Top of RECORDS FOR THE EXERCISE

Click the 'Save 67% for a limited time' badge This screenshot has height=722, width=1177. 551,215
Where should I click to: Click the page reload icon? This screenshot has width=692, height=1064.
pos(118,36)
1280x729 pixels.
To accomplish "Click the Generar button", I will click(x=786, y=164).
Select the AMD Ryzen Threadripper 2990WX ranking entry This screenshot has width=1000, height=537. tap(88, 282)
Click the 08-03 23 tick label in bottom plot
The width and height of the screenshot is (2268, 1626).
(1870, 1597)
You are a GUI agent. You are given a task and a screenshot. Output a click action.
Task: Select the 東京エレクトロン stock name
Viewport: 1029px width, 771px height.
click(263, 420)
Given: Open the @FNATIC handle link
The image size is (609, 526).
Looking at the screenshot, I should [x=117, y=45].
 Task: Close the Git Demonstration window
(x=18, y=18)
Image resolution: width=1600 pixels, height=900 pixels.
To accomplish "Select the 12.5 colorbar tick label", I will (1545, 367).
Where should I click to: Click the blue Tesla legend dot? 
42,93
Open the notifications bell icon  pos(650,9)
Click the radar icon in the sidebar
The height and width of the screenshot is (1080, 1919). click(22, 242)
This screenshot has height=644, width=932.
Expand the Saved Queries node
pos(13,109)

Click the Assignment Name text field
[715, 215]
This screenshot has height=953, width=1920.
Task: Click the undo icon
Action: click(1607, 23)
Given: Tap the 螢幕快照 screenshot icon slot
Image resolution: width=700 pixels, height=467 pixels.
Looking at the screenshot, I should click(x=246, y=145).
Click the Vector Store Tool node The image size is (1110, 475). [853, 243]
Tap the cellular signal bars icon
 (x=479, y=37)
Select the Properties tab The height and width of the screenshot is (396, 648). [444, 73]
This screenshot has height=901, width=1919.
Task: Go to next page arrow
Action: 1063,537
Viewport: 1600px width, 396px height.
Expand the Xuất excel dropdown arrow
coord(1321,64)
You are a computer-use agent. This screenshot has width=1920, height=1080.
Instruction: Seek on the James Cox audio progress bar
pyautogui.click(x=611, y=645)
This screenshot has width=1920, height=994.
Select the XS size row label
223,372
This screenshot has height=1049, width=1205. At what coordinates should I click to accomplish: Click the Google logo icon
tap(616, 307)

Bottom of RECORDS FOR THE EXERCISE

TASK:
An exact repeat of the lines from the one containing "Image resolution: width=700" through the final line above, both included, is the whole answer.

RESULT FOR THIS EXERCISE:
Image resolution: width=700 pixels, height=467 pixels.
Looking at the screenshot, I should click(x=246, y=145).
Click the Vector Store Tool node The image size is (1110, 475). [853, 243]
Tap the cellular signal bars icon
 (x=479, y=37)
Select the Properties tab The height and width of the screenshot is (396, 648). [444, 73]
This screenshot has height=901, width=1919.
Task: Go to next page arrow
Action: 1063,537
Viewport: 1600px width, 396px height.
Expand the Xuất excel dropdown arrow
coord(1321,64)
You are a computer-use agent. This screenshot has width=1920, height=1080.
Instruction: Seek on the James Cox audio progress bar
pyautogui.click(x=611, y=645)
This screenshot has width=1920, height=994.
Select the XS size row label
223,372
This screenshot has height=1049, width=1205. At what coordinates should I click to accomplish: Click the Google logo icon
tap(616, 307)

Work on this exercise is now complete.